-------- DATASET RECORDS --------

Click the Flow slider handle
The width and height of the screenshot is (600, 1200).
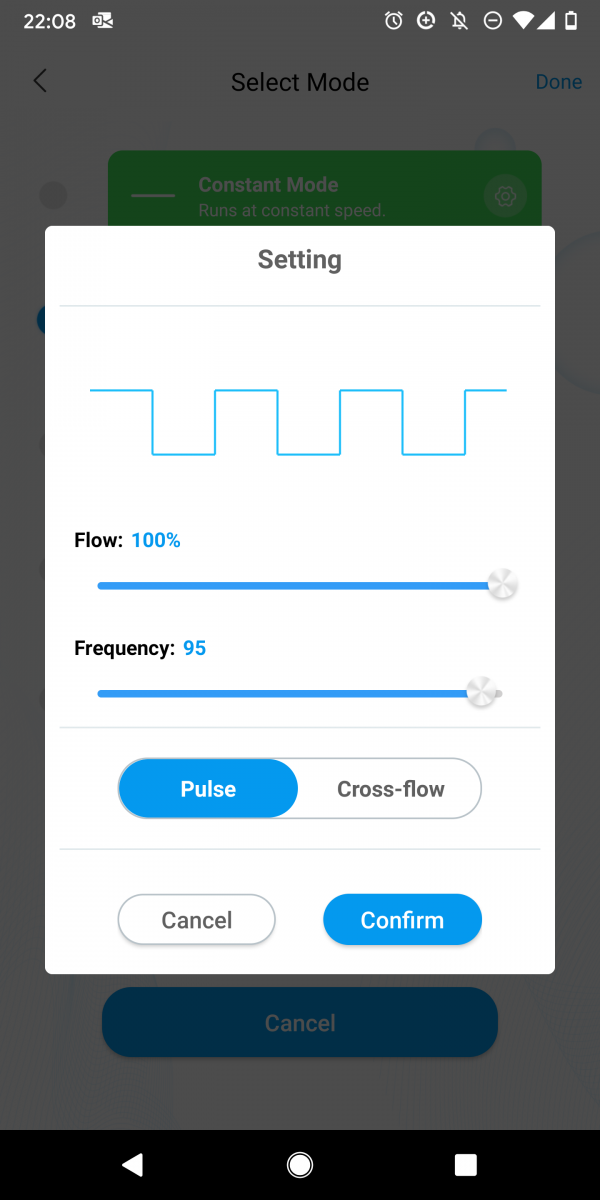[502, 584]
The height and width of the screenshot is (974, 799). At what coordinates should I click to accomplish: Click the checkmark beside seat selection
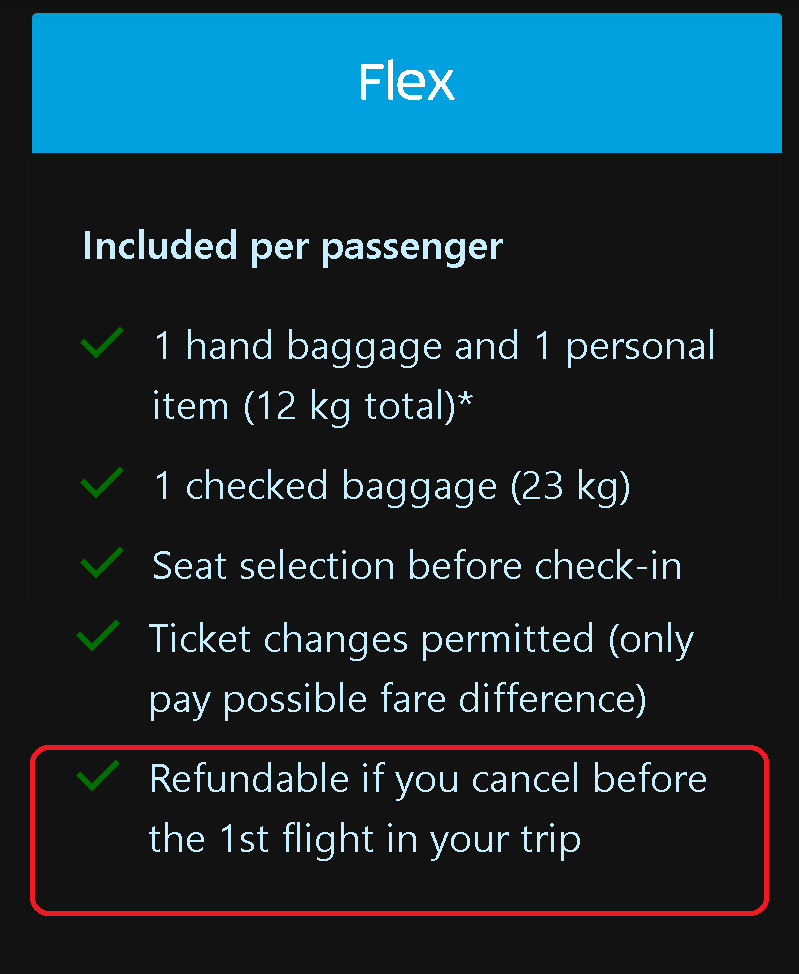click(101, 563)
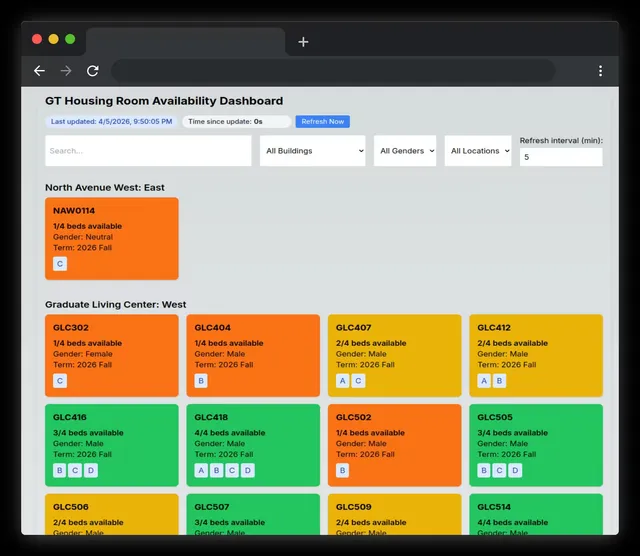Select the current browser tab
Viewport: 640px width, 556px height.
click(x=186, y=42)
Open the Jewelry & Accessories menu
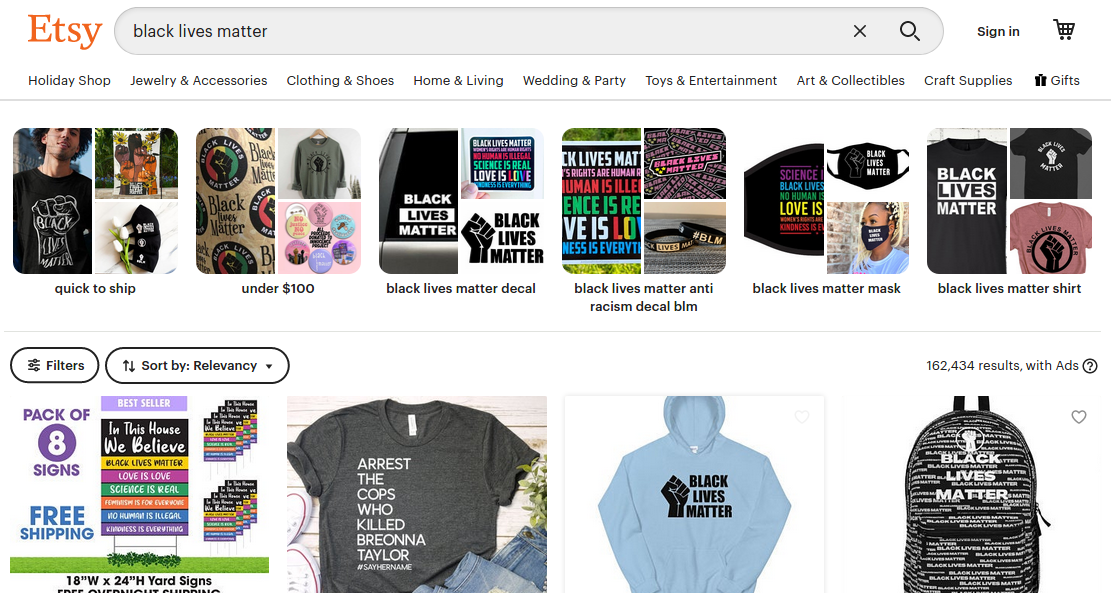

--------

WHAT NEEDS TO BE DONE. From the first record to the last, transcribe everything exactly but drop the pictures.

ANSWER TO THIS TASK.
Click the Flow slider handle
The width and height of the screenshot is (600, 1200).
[502, 584]
The height and width of the screenshot is (974, 799). At what coordinates should I click to accomplish: Click the checkmark beside seat selection
click(101, 563)
Select the current browser tab
Viewport: 640px width, 556px height.
click(x=186, y=42)
Open the Jewelry & Accessories menu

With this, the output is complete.